Admittedly, TruHu offers less precision and control than some dedicated calibration systems, and it doesn’t allow me to measure my monitor’s brightness or even see its spectral response. TruHu creates a good profile, but it doesn’t offer me much by way of control or information. I also can’t use TruHu to test different sections of a monitor, which can be very important when doing color-precise work. Granted, entry-level monitor calibrators rarely enable testing of different areas of a display either.
However, considering that TruHu is aimed at people that don’t have a color management solution, I am willing to accept these limitations. If the app did everything that I want it to do, then it wouldn’t be $30 per year and certainly wouldn’t be as simple to use.

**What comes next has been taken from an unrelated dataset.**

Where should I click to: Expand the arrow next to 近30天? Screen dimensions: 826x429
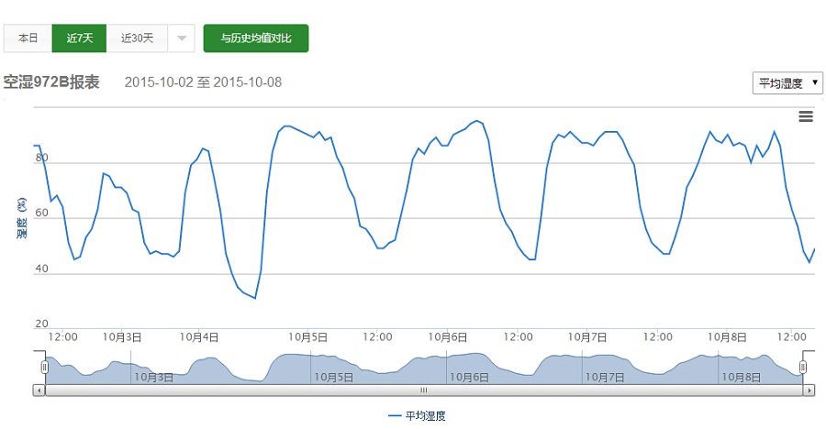tap(182, 39)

Should Photographers Use TruHu?
As impressive as the app is, whether a photographer should use it depends upon their existing color management solution, namely, if there is one in place. If someone has a colorimeter, there’s no reason to use TruHu, unless you hate getting the accessory out and plugging it in.
For photographers whose eyes glaze over when someone talks about color profiles and monitor calibration — and there are a lot of them out there — then TruHu is the perfect gateway to a better and more consistent color. For many users, it’s the last calibration technology they’ll need.
TruHu takes only a few minutes to install and use, and then the app will remind you every so often to do it again, and that’s that. It’s easy. If you can use a computer and an iPhone, you can use TruHu.
You can also try it for free and see if you like it. You can’t use the profile the free version creates, but you can see how the app works and see if the results are worth it.
As mentioned, TruHu is $29.99 per year. That’s an “introductory” price, so subsequent years will be $49.99 annually. There’s no lifetime license option.
TruHu is free to try, and the apps themselves for iOS and macOS are free to download. The Windows/Android versions are in the works, and should be available sometime this year.
Who Else is TruHu Good For?
Beyond photographers and videographers, TruHu is also a good choice for designers, illustrators, and businesses. For remote work, it’s not possible to calibrate everyone’s monitors using a calibration tool. TruHu is excellent because everyone just needs an iPhone and Mac. It’s also a good choice for hybrid workers who maybe have a high-end calibrated monitor at the office but don’t have a calibration system for their home, or vice versa. TruHu sidesteps that problem with ease. TruHu is tied to an account, not an individual device, and .icc profiles are created at a system level.
A major limitation of TruHu is that it requires an iPhone and macOS. However, it works with iPhone 7 and newer, which is almost every iPhone still in use today.
TruHu is working on making the app for Windows computers and Android-powered smartphones, and the company plans to launch the Windows/Android version this year.
Are There Alternatives?
Yes and no. There are alternative ways to calibrate monitors, but nothing works in the same way as TruHu.
Typical colorimeters, like the Datacolor Spyder X and the Calibrite Color Checker, are alternative ways to calibrate monitors. They cost more and require specialized hardware. However, they offer more control than TruHu, even if the final results for many customers may not appear much different.
Should You Buy It?
Yes. TruHu is a simple and effective way to calibrate monitors and ensure accurate color across a photography or videography workflow.